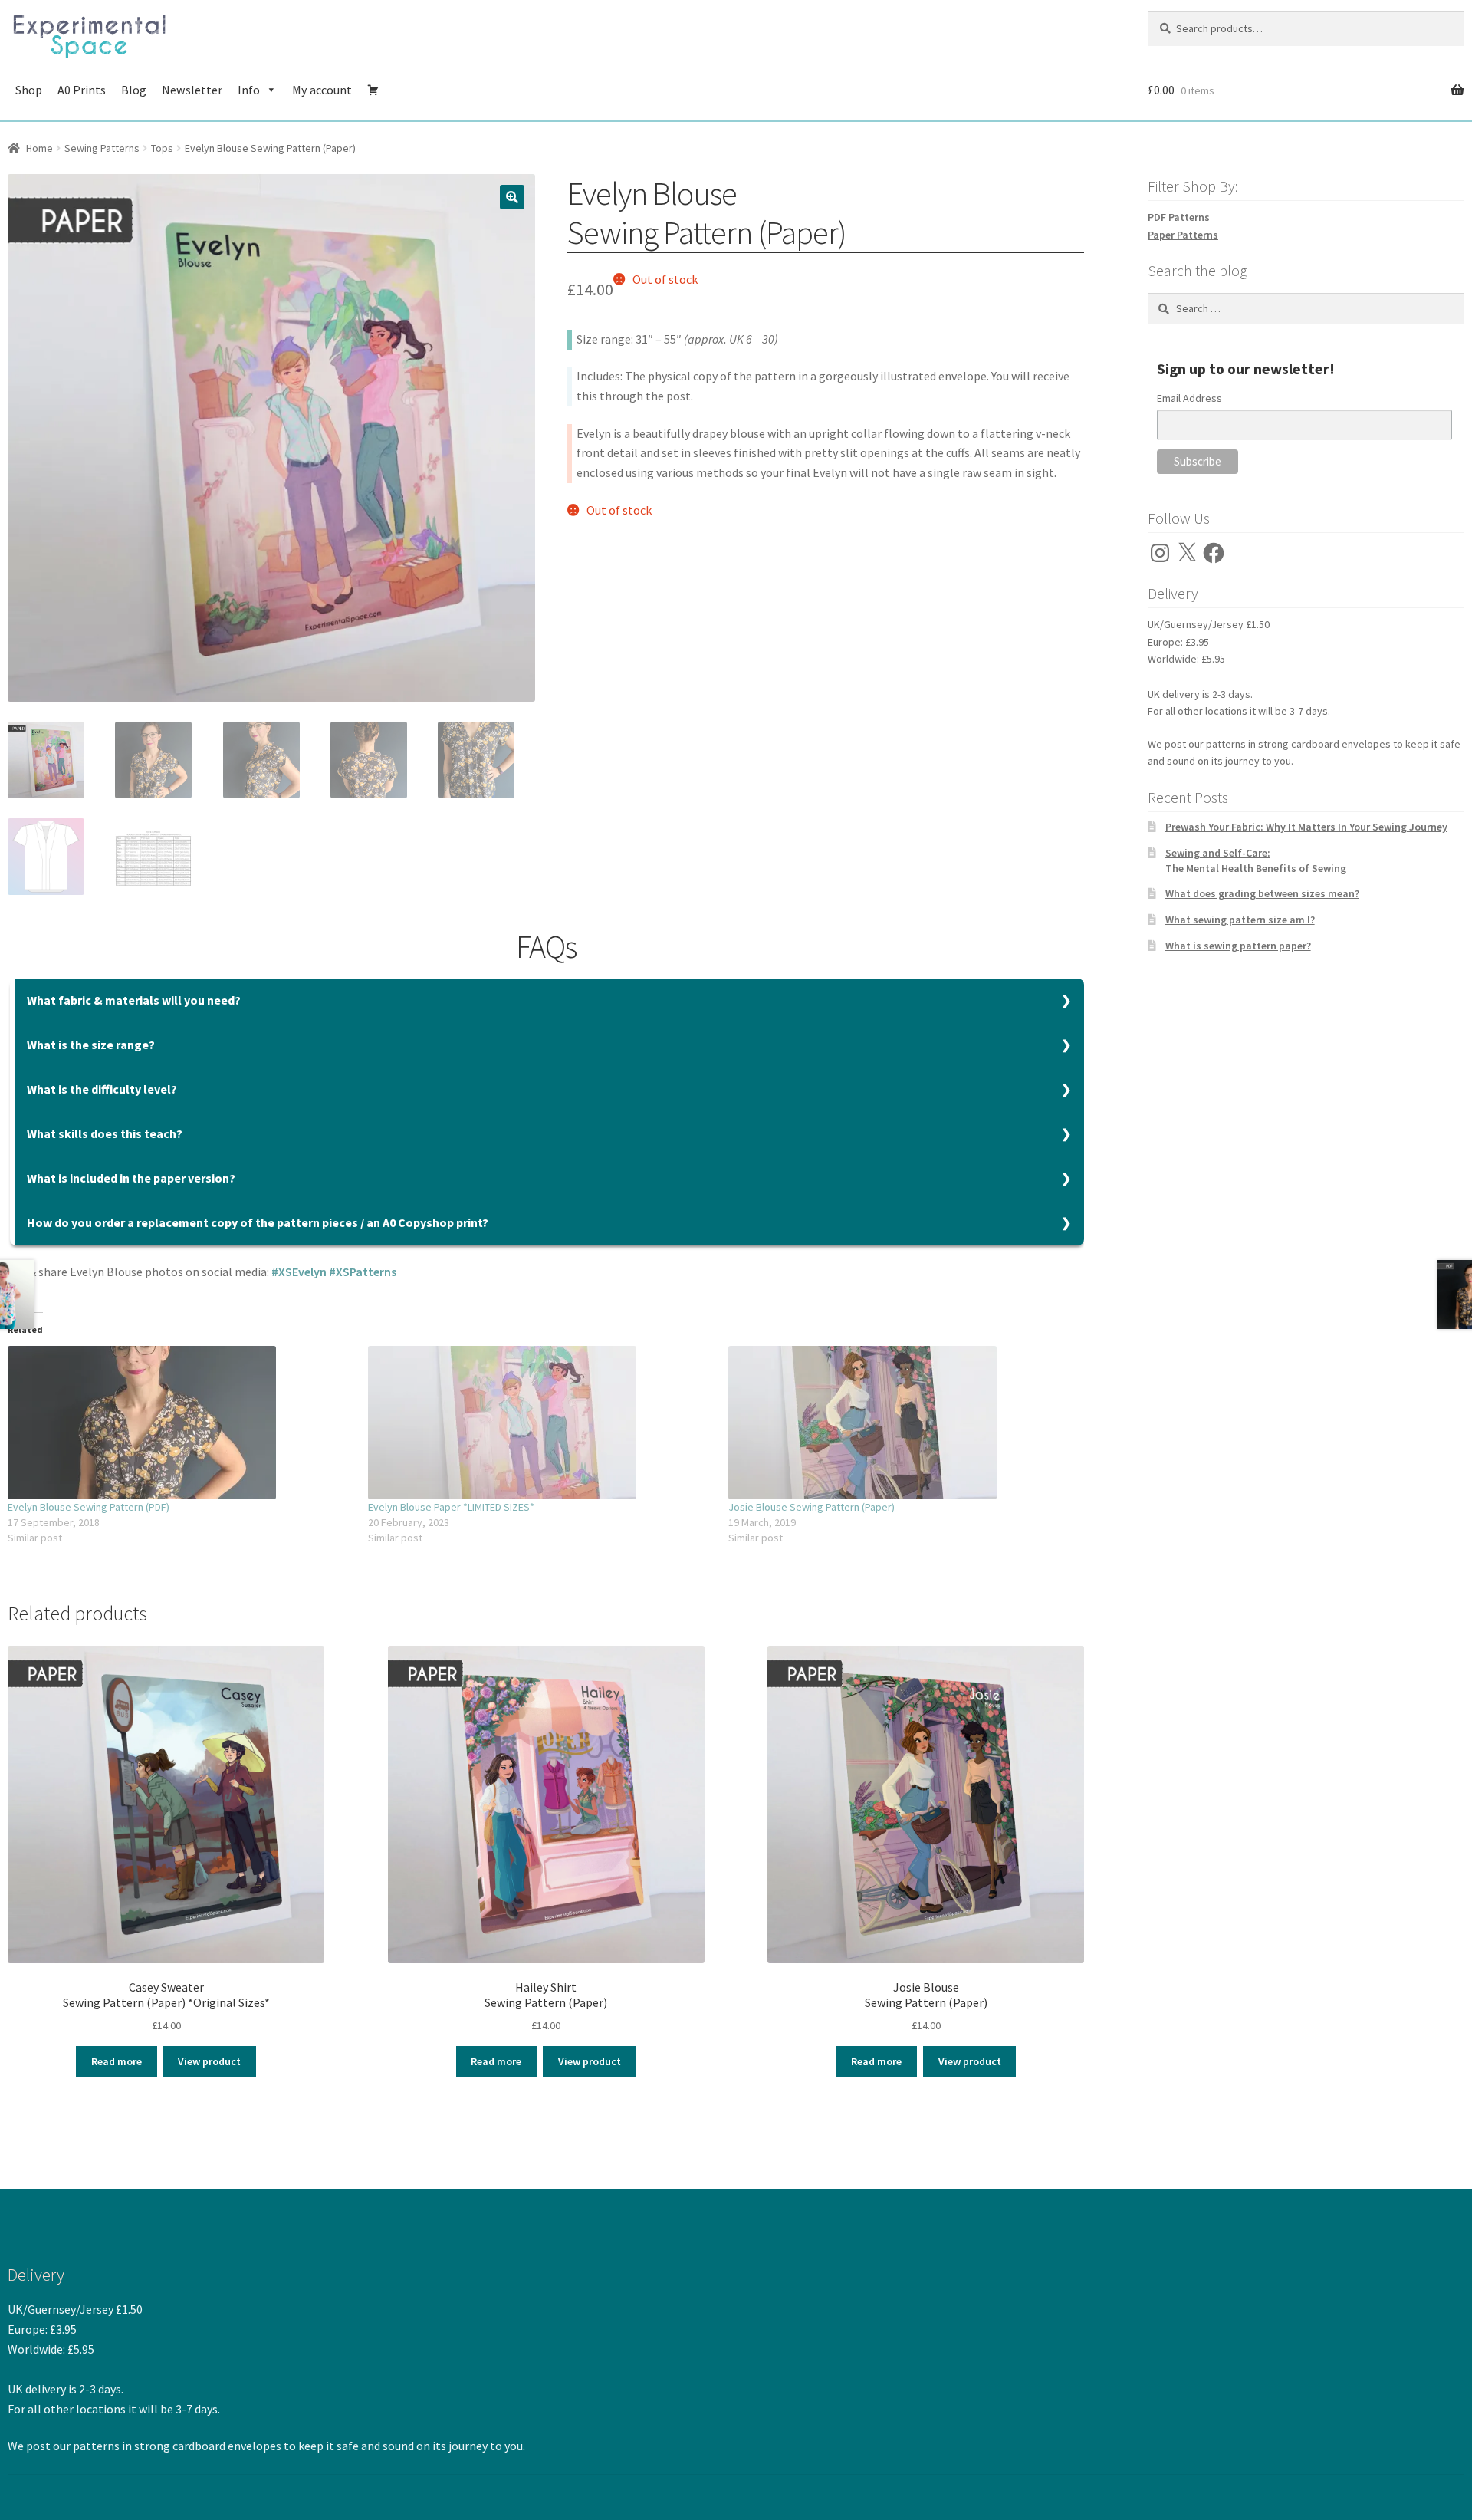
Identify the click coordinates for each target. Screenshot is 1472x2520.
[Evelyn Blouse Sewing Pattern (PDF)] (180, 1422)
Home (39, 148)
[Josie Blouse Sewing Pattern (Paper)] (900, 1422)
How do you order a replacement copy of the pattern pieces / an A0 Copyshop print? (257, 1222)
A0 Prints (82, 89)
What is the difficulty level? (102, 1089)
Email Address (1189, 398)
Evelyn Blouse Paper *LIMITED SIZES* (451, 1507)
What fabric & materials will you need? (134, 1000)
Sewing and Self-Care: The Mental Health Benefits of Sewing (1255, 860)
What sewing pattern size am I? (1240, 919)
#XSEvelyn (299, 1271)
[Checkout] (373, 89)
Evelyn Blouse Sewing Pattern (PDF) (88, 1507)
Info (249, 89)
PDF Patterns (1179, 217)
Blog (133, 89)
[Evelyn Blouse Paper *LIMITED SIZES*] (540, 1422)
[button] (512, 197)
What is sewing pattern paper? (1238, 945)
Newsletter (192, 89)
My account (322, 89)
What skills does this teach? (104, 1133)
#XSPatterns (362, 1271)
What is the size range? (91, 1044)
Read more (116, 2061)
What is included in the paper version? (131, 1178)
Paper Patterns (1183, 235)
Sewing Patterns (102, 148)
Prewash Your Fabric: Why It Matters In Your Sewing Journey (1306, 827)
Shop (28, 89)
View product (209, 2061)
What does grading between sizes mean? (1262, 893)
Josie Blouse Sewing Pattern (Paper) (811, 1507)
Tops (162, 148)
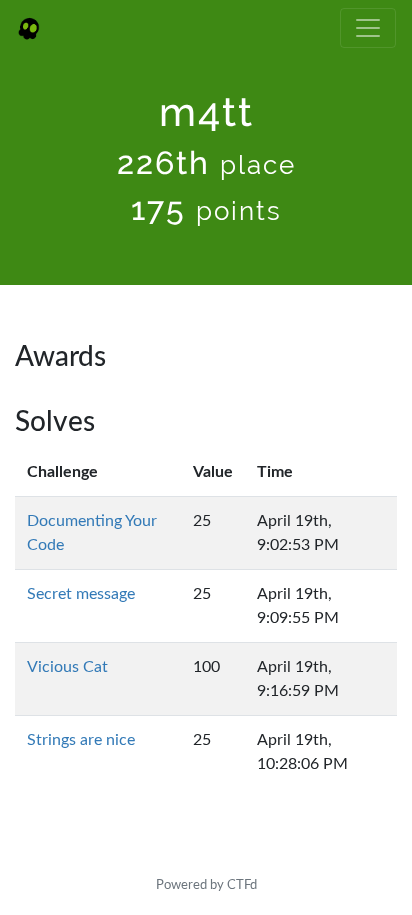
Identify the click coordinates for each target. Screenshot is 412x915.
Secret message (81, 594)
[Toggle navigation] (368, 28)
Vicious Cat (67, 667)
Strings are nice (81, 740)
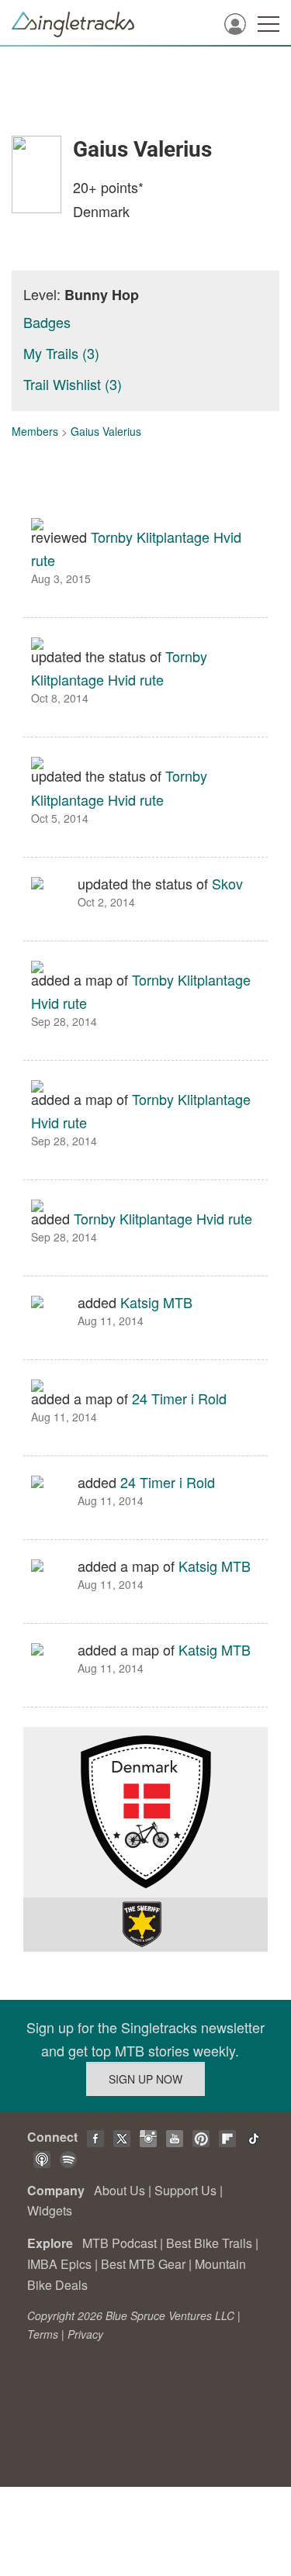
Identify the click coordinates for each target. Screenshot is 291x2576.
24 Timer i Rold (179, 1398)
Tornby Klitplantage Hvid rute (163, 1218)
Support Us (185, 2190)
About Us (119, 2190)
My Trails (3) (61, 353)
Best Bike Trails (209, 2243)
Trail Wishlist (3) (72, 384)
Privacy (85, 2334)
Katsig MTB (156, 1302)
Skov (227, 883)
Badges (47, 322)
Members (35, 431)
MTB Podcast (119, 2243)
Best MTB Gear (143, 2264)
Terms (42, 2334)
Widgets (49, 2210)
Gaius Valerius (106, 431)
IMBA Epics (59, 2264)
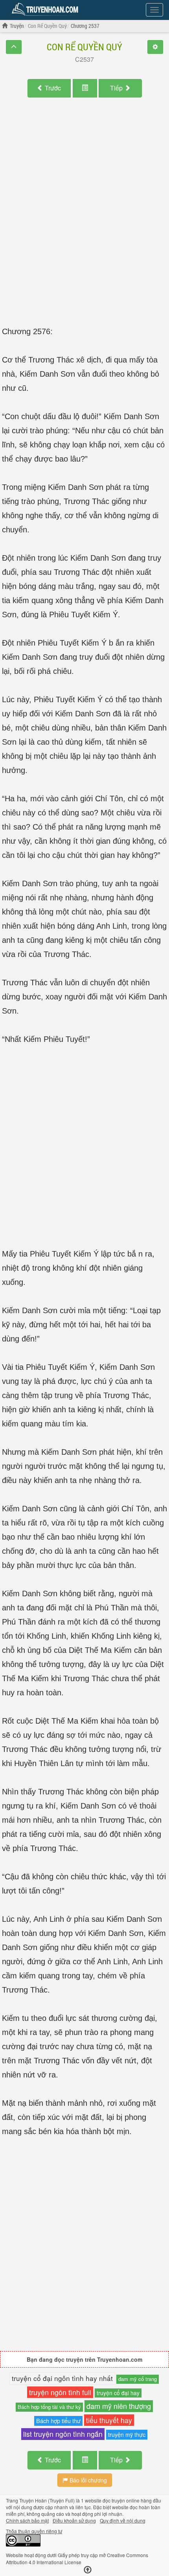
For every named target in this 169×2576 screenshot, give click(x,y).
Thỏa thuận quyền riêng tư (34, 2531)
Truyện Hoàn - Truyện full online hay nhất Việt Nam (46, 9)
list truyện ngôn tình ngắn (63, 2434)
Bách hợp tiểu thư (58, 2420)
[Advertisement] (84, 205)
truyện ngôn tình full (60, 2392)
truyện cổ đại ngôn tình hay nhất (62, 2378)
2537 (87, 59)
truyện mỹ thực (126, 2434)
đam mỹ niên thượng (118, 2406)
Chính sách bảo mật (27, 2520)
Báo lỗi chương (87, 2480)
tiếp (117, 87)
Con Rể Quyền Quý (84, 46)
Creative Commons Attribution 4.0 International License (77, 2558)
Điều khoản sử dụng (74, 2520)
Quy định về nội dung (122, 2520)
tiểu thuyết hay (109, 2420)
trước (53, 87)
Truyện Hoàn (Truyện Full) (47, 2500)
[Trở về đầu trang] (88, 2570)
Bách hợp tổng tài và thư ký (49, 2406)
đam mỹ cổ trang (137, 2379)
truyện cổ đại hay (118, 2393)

_What is required_
Take the material above from the line containing "Prewash Your Fabric: Why" up to and including the line containing "About Us (119, 2190)" and retype it exactly, without any pictures.

_Exercise response_
Prewash Your Fabric: Why It Matters In Your Sewing Journey (1306, 827)
Shop (28, 89)
View product (209, 2061)
What does grading between sizes mean? (1262, 893)
Josie Blouse Sewing Pattern (Paper) (811, 1507)
Tops (162, 148)
Identify the click coordinates for each target. Screenshot is 412x915.
Secret message (81, 594)
[Toggle navigation] (368, 28)
Vicious Cat (67, 667)
Strings are nice (81, 740)
Identify the click coordinates for each target. Screenshot is 291x2576.
24 Timer i Rold (179, 1398)
Tornby Klitplantage Hvid rute (163, 1218)
Support Us (185, 2190)
About Us (119, 2190)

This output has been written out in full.